Austrian Foreign Minister Sebastian Kurz, in his September 21 UN General Assembly address, announced plans for a resolution to convene negotiations on a treaty to prohibit nuclear weapons. (Photo credit: Cia Pak/UN)In a Sept. 21 speech at the United Nations, Austrian Foreign Minister Sebastian Kurz announced that his country, together with a group of other states, would press for such talks since “experience shows that the first step to eliminate weapons of mass destruction is to prohibit them through legally binding norms.”

The draft resolution—sponsored by Austria, Brazil, Ireland, Mexico, Nigeria, and South Africa—says the goal is “to negotiate a legally-binding instrument to prohibit nuclear weapons, leading towards [sic] their total elimination.” The draft circulated among UN diplomats calls for a one-day organizational meeting “as soon as possible” followed by two negotiating sessions totaling 20 working days in 2017.

The resolution does not set a deadline for the completion of talks or offer specifics on what the new instrument should contain. “We do not want to prejudice other countries’ views with regard to which aspects precisely should be dealt with in the negotiations,” Thomas Hajnoczi, Austria’s permanent representative to the UN Office at Geneva, said in a Sept. 22 email to Arms Control Today. “The exact scope will be part of the negotiation process.”

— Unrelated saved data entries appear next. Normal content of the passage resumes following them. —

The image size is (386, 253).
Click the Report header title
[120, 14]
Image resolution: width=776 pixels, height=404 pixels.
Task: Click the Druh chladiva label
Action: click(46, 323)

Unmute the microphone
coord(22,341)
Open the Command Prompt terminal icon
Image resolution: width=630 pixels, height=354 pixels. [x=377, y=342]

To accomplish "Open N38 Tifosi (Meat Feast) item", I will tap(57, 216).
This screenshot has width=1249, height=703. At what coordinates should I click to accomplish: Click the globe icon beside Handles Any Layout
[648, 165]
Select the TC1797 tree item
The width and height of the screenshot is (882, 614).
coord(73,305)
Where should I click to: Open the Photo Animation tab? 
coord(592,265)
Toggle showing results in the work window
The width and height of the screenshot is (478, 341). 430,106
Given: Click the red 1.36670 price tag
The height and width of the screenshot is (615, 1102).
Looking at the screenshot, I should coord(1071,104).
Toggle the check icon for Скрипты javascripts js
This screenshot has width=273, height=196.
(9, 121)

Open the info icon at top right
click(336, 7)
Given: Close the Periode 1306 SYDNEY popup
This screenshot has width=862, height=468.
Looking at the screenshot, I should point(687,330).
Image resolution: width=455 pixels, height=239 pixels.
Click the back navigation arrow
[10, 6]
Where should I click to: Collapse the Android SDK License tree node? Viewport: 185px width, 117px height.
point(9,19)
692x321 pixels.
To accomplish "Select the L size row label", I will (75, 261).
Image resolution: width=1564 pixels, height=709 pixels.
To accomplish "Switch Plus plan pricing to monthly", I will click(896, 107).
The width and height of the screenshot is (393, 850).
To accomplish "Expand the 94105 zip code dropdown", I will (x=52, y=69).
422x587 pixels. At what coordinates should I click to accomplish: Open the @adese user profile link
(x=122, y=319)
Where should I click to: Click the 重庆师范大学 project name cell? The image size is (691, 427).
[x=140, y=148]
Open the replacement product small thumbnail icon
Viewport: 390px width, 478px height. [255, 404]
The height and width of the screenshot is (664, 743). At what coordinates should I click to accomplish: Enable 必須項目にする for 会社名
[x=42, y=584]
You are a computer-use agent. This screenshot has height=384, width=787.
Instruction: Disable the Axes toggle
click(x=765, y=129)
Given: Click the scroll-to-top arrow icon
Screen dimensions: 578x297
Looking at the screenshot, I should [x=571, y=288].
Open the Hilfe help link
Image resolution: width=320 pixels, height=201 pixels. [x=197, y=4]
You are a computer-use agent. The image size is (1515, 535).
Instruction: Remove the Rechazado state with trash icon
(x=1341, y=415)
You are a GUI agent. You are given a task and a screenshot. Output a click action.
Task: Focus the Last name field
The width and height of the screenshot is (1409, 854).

The resolution notes the groundwork laid by an open-ended working group that took place in Geneva this year, a forum that discussed ways to structure a nuclear-weapons ban and other steps to take for multilateral disarmament negotiations. On Aug. 19, by a vote of 68-22 with 13 abstentions, countries approved the final report of the open-ended working group, a forum in which all UN members can participate. (See ACT, September 2016.) The report noted that “a majority of states expressed support for the commencement of negotiations in the General Assembly…on a legally-binding instrument to prohibit nuclear weapons.”

The report said a new instrument “would establish general prohibitions and obligations,” which could include a number of elements, such as “prohibitions on the acquisition, possession, stockpiling, development, testing and production of nuclear weapons.” The report added that a ban treaty “would be an interim or partial step toward nuclear disarmament” because it would leave measures for actually eliminating nuclear weapons “for future negotiations.” 

States supporting a ban treaty argued it would be “the most viable option for immediate action as it would not need universal support for the commencement of negotiations or for its entry into force,” according to the report. Hajnoczi noted that given the strong support at the open-ended working group for convening negotiations to prohibit nuclear weapons, “it is generally assumed” that there will be similarly robust support for the UN resolution. 

Another European diplomat agreed, telling Arms Control Today that it would be “surprising if there is not a clear majority voting in favor of the resolution.”

The nuclear-armed countries have expressed strong opposition to commencing negotiations on a ban treaty, and none attended the open-ended working group in Geneva. Many U.S. allies such as Australia, South Korea, and many of the members of the NATO alliance, often labeled “umbrella states” because they rely on the U.S. nuclear arsenal to help protect them, have also expressed opposition to holding such negotiations.

In remarks at a conference in Kazakhstan on Aug. 29, Anita Friedt, U.S. principal deputy assistant secretary of state for arms control, verification, and compliance, called “on all states to reject unrealistic efforts to ban nuclear weapons.” Such a treaty would be “polarizing and unverifiable” and “could actually end up harming the proven, practical, and inclusive efforts that have achieved tangible results on disarmament and will continue to do so,” she said.

The United States and its allies instead back a “building blocks” approach to advancing nuclear disarmament. This approach calls for such measures as achieving entry into force of the Comprehensive Test Ban Treaty and commencing negotiations on further U.S. and Russian nuclear weapons reductions below the 2010 New Strategic Arms Reduction Treaty levels.

Ban supporters also favor these steps, but argue they have been on the international agenda for years and are no closer to being realized.